▶ DIRECTIONS: Every line in the records below between the one holding "31 (1226, 356)" and the one holding "Академия Джаза (1027, 126)", inclusive, is to be set down exactly; all other lines are to be left out.

▶ EXERCISE DATA:
╔══
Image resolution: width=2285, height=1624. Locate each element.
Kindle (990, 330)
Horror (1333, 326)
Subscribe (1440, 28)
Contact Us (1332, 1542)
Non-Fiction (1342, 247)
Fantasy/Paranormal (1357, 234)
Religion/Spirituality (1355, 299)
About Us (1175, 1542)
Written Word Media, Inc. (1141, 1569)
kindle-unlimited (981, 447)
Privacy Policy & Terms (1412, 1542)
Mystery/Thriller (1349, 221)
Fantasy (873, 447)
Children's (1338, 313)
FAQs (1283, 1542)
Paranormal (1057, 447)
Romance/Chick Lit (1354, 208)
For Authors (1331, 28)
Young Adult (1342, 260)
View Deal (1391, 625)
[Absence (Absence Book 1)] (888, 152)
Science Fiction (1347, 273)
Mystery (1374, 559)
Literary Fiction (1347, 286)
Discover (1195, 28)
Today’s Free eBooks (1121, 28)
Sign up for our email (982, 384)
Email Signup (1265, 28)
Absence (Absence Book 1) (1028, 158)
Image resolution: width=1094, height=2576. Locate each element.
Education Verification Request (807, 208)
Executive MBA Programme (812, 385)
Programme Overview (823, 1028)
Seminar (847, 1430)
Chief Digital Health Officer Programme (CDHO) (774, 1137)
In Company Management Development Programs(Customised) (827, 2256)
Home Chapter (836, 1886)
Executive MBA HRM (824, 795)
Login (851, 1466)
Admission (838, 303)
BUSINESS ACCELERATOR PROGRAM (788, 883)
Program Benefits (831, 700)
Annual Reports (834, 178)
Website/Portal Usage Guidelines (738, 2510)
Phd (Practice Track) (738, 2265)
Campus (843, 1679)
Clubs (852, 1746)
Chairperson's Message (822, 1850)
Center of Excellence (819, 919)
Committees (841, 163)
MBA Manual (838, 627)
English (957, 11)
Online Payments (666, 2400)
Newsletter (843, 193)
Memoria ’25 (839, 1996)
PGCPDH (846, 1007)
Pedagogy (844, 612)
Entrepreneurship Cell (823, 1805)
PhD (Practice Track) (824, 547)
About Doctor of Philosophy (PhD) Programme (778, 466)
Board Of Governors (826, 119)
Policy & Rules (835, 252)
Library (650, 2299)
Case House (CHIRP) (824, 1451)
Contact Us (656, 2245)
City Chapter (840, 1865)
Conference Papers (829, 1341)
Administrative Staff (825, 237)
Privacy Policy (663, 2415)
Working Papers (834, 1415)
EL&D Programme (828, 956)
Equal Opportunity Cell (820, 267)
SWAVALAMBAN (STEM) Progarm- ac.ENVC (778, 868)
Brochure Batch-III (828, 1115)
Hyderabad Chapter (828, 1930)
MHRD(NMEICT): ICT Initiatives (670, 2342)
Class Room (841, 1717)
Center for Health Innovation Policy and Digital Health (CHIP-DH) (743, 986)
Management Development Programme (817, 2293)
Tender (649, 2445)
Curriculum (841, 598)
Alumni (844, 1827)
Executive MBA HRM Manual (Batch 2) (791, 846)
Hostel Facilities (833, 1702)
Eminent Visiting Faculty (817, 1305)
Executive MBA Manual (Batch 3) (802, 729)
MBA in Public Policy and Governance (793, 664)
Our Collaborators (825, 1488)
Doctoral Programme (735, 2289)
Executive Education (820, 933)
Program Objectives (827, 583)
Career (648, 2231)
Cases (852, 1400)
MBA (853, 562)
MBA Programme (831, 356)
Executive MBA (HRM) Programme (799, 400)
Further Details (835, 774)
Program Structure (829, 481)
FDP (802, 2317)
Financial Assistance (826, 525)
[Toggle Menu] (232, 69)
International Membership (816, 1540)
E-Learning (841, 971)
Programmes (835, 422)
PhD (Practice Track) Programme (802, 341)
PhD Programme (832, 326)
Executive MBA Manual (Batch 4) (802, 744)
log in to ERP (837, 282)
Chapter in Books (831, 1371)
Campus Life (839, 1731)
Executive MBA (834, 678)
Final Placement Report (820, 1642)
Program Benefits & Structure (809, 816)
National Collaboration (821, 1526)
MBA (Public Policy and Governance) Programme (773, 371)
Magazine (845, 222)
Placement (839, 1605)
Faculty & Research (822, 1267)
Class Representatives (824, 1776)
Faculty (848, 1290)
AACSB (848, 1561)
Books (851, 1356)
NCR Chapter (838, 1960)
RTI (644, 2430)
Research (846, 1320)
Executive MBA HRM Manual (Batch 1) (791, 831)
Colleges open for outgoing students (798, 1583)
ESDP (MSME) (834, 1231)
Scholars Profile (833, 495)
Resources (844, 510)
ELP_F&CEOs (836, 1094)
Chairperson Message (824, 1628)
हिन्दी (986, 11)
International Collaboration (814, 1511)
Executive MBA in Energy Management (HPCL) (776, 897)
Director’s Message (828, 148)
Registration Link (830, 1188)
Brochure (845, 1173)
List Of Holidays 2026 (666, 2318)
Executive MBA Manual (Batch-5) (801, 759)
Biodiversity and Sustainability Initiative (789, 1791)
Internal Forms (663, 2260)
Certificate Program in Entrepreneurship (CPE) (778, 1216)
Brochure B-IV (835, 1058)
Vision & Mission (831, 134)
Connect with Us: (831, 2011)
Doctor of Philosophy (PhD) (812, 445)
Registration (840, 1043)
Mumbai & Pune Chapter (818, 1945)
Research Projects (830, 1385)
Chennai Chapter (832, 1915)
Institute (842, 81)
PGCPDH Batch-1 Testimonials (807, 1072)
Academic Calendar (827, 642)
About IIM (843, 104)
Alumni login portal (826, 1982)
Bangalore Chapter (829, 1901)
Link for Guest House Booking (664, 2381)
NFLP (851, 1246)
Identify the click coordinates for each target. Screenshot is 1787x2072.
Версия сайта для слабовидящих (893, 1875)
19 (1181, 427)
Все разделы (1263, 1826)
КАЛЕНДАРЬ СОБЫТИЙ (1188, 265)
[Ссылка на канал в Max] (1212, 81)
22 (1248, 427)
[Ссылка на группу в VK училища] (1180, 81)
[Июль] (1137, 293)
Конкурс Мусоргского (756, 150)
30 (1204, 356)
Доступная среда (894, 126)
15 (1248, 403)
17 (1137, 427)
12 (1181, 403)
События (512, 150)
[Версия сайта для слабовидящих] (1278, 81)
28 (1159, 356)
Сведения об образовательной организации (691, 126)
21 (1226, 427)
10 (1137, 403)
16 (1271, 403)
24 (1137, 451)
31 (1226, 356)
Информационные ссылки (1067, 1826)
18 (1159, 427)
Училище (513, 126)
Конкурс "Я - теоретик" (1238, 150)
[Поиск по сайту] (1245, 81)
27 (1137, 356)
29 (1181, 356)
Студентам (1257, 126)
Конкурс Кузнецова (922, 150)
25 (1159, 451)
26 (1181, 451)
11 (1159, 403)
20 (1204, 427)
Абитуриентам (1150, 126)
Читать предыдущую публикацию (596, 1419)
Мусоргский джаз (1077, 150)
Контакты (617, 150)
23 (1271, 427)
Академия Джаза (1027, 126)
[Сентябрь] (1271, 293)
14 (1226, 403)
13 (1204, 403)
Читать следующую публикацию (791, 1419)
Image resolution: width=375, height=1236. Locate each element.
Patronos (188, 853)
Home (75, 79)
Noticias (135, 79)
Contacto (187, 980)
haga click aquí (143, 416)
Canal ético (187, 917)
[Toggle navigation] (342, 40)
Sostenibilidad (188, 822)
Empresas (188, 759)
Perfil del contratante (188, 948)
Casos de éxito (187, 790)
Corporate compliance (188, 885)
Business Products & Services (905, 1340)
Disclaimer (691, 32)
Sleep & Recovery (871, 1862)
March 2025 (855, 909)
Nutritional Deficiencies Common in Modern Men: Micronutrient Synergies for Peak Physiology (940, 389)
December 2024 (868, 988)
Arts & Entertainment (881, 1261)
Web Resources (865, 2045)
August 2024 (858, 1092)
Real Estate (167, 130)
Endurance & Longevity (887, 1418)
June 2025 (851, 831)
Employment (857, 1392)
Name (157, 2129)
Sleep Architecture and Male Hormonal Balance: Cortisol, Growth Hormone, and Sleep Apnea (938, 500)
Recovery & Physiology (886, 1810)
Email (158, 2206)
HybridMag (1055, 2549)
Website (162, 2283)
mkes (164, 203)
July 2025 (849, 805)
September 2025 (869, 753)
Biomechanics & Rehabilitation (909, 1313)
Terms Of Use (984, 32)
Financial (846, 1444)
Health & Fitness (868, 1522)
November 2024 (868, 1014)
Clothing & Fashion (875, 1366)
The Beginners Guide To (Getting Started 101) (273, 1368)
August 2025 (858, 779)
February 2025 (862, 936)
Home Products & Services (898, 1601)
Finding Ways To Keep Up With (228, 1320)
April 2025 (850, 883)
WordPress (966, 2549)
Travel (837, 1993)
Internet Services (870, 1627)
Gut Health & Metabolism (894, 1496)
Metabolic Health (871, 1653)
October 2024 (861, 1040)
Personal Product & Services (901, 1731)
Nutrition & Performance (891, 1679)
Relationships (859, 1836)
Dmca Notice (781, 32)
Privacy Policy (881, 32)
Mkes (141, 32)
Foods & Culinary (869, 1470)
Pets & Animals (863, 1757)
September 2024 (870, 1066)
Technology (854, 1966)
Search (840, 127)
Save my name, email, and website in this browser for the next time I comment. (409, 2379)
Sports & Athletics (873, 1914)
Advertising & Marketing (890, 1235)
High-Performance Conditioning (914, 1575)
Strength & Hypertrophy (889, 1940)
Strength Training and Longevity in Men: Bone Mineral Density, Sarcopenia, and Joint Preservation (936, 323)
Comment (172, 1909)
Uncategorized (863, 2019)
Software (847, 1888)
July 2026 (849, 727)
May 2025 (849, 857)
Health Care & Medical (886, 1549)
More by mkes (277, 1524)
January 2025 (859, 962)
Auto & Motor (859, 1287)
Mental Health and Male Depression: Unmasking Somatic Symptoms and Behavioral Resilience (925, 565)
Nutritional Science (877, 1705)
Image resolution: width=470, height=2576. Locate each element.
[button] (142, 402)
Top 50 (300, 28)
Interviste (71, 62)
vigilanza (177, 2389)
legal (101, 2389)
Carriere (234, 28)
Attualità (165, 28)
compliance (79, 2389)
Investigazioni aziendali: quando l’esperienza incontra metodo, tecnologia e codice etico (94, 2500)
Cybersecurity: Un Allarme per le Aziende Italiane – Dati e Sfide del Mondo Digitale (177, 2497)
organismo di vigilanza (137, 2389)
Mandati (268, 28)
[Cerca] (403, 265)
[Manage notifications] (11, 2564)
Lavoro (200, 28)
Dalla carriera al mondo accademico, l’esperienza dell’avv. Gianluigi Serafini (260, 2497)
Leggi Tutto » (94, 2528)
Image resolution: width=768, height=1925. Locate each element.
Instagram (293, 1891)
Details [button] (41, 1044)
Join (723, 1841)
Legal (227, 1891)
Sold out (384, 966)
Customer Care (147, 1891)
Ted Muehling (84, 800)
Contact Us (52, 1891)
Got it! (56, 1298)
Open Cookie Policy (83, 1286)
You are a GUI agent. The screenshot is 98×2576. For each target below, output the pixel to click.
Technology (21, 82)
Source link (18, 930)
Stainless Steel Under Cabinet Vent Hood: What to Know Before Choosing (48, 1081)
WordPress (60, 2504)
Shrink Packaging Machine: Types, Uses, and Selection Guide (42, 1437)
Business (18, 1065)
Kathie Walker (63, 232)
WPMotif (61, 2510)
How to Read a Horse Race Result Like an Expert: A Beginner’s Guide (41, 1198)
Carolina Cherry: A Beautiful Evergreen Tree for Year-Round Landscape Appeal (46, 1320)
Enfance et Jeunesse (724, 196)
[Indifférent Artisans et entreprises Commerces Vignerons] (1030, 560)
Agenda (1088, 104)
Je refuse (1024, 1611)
╚══
▶ ANSWER TO THIS TASK:
31 (1226, 356)
Информационные ссылки (1067, 1826)
18 (1159, 427)
Училище (513, 126)
Конкурс "Я - теоретик" (1238, 150)
[Поиск по сайту] (1245, 81)
27 (1137, 356)
29 (1181, 356)
Студентам (1257, 126)
Конкурс Кузнецова (922, 150)
25 (1159, 451)
26 (1181, 451)
11 (1159, 403)
20 (1204, 427)
Абитуриентам (1150, 126)
Читать предыдущую публикацию (596, 1419)
Мусоргский джаз (1077, 150)
Контакты (617, 150)
23 (1271, 427)
Академия Джаза (1027, 126)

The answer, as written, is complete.